Pour mettre fin de manière amiable à des difficultés d’exécution, les collectivités publiques et leurs prestataires ont souvent recours à la conclusion de transactions. Toutefois, pour donner une certaine autorité à ces transactions, les collectivités et leurs prestataires envisagent fréquemment de saisir le juge administratif afin que ce dernier procède à l’homologation de la transaction conclue. Cette homologation judiciaire confère à la transaction un « sceau de légitimité » qui rassure et qui permet aux collectivités de limiter les critiques tendant au versement, sans condamnation, d’une indemnité aux prestataires.
La cour administrative d’Appel de Marseille (tout comme le tribunal administratif en première instance) vient, toutefois, de rappeler que la saisine du juge administratif pour qu’il procède à l’homologation d’une transaction ne peut être qu’exceptionnelle. A défaut, la saisine du juge administratif pour homologation sera, en principe, rejetée pour irrecevabilité. Dans cet arrêt, la cour rappelle que le rôle du juge n’est pas, sauf circonstances particulières, d’homologuer une transaction. Le juge administratif refuse donc d’être une chambre d’enregistrement des transactions négociées par les collectivités avec leurs prestataires pour faire face à des difficultés d’exécution.

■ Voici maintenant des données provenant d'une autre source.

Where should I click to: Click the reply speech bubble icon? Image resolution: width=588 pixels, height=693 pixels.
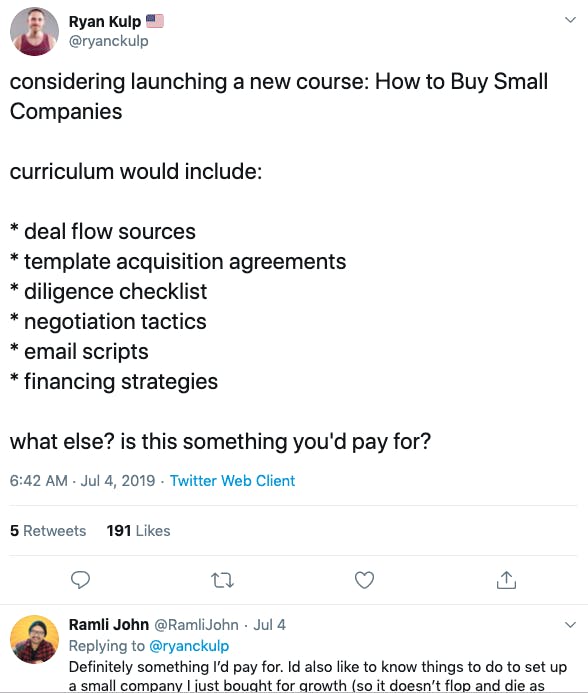click(x=80, y=580)
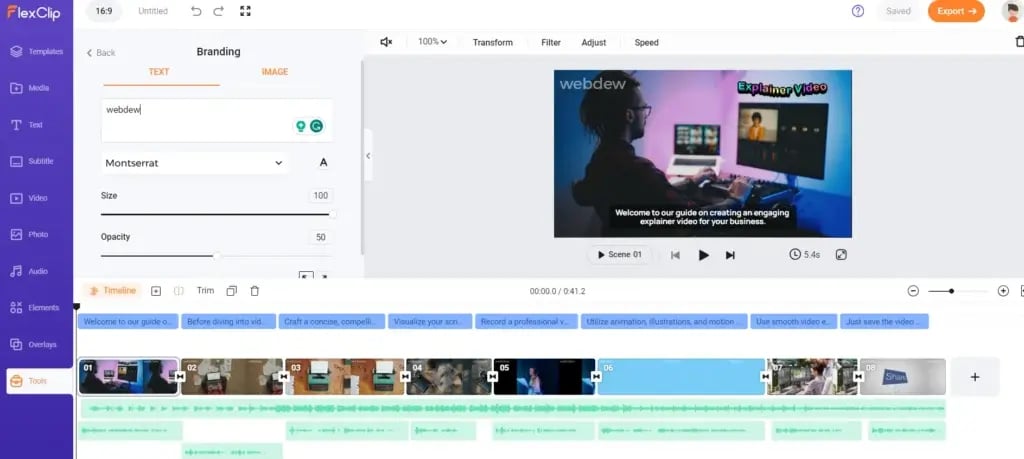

En l’espèce, par un contrat de délégation de service public conclu le 21 janvier 2011, la métropole Nice Côte d'Azur a confié à la société VENAP la mise en place et l'exploitation d'un service d'automobiles électriques en auto-partage. Les résultats d'exploitation de ce service ont conduit les deux parties à envisager la résiliation du contrat de délégation de service public. Afin de régler les conséquences financières de cette résiliation, une médiation a été engagée par une ordonnance du président du tribunal administratif du 26 octobre 2018. Toutefois, il résulte de l'instruction et notamment des écritures de la métropole que les parties ont renoncé à cette médiation, tout en poursuivant leurs discussions pour parvenir à la conclusion d'un protocole transactionnel le 13 novembre 2019. C'est dans ce contexte que la métropole Nice Côte d'Azur a demandé au tribunal administratif de Nice d'homologuer cette transaction, la société VENAP s'étant associée à sa demande. La métropole Nice Côte d'Azur relève appel du jugement du 7 décembre 2021 par lequel le tribunal administratif de Nice a rejeté sa demande d'homologation de cette transaction.

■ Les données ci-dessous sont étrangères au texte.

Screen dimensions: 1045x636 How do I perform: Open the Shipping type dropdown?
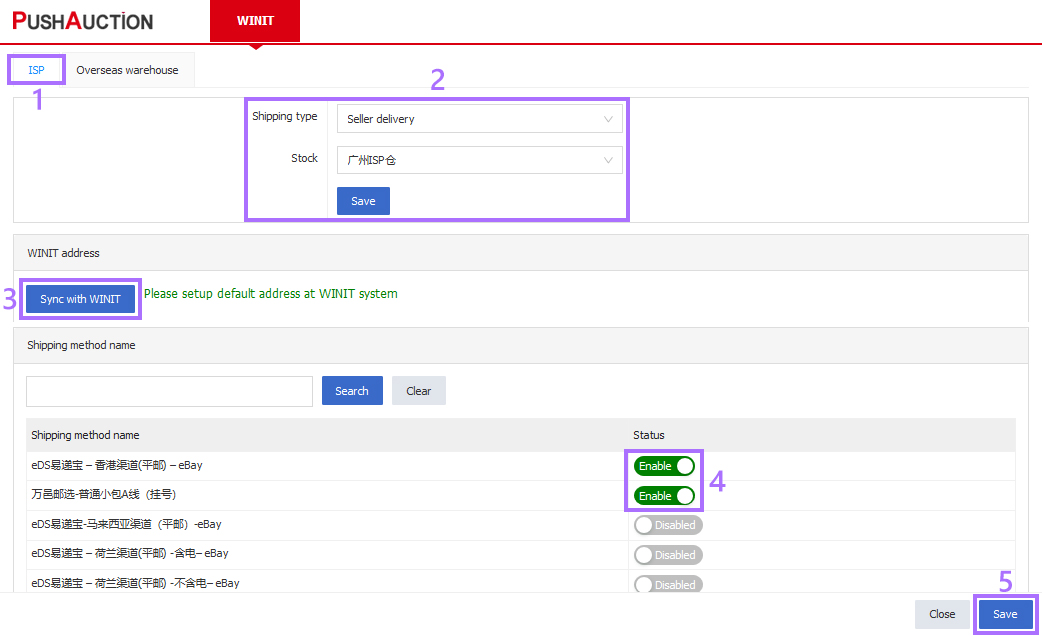(480, 118)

Pour rejeter les demandes des parties, la Cour a, dans un premier temps, rappelé les principes dégagés par le Conseil d’Etat (CE, Ass., Avis du 6 décembre 2002, req. n° 249.153, Syndicat Intercommunal des établissements du second cycle du second degré du District de l’Hay-les-Roses) en rappelant qu’une demande d’homologation d’une transaction ne peut être admise que lorsque « la conclusion d'une transaction vise à remédier à une situation telle que celle créée par une annulation ou la constatation d'une illégalité qui ne peuvent donner lieu à régularisation, ou lorsque son exécution se heurte à des difficultés particulières ».
Or, en l’espèce, la transaction vise à définir les modalités d’indemnisation d’un délégataire à raison de la résiliation d’une délégation de service public. Cette transaction ne vise donc pas à tirer les conséquences d’une annulation ou de l’illégalité d’une délégation de service public.
La demande d’homologation ne peut donc se justifier que par le fait que l’exécution de la transaction se « heurte à des difficultés particulières ». Pour justifier l’existence de telles difficultés particulières, la Métropole et son prestataire invoquait essentiellement deux arguments. D’une part, ils indiquaient que la résiliation anticipée d’une délégation de service public de cette ampleur engendre des enjeux financiers importants qui constituent des « difficultés particulières d’exécution ». La Cour rejette ce premier argument en considérant de manière prosaïque que l’ampleur des enjeux financiers n’est pas de nature, par lui-même, à établir l’existence de telles difficultés. D’autre part, les parties rappelaient à la Cour que la transaction précisait que l’indemnité transactionnelle ne serait versée au prestataire qu’à compter de l’homologation de ladite transaction par le juge administratif. La transaction comportait, donc, de manière classique une clause suspensive que l’on peut résumer de la manière suivante : pas d’indemnité sans homologation de la transaction. La Cour va également rejeter cet argument en considérant que ce dispositif contractuel négociée par les parties (faire dépendre le versement de l’indemnité de l’homologation de la transaction par le juge) ne constitue pas, en tant que tel, une difficulté particulière d’exécution. Ce sont les parties qui sont à l’initiative de cette prétendue difficulté. Elles ne peuvent donc pas utiliser cette prétendue difficulté d’exécution qu’elles ont créée pour justifier une demande d’homologation.
La demande conjointe d’homologation présentée par les parties est donc rejetée par la Cour qui confirme donc la position du tribunal administratif.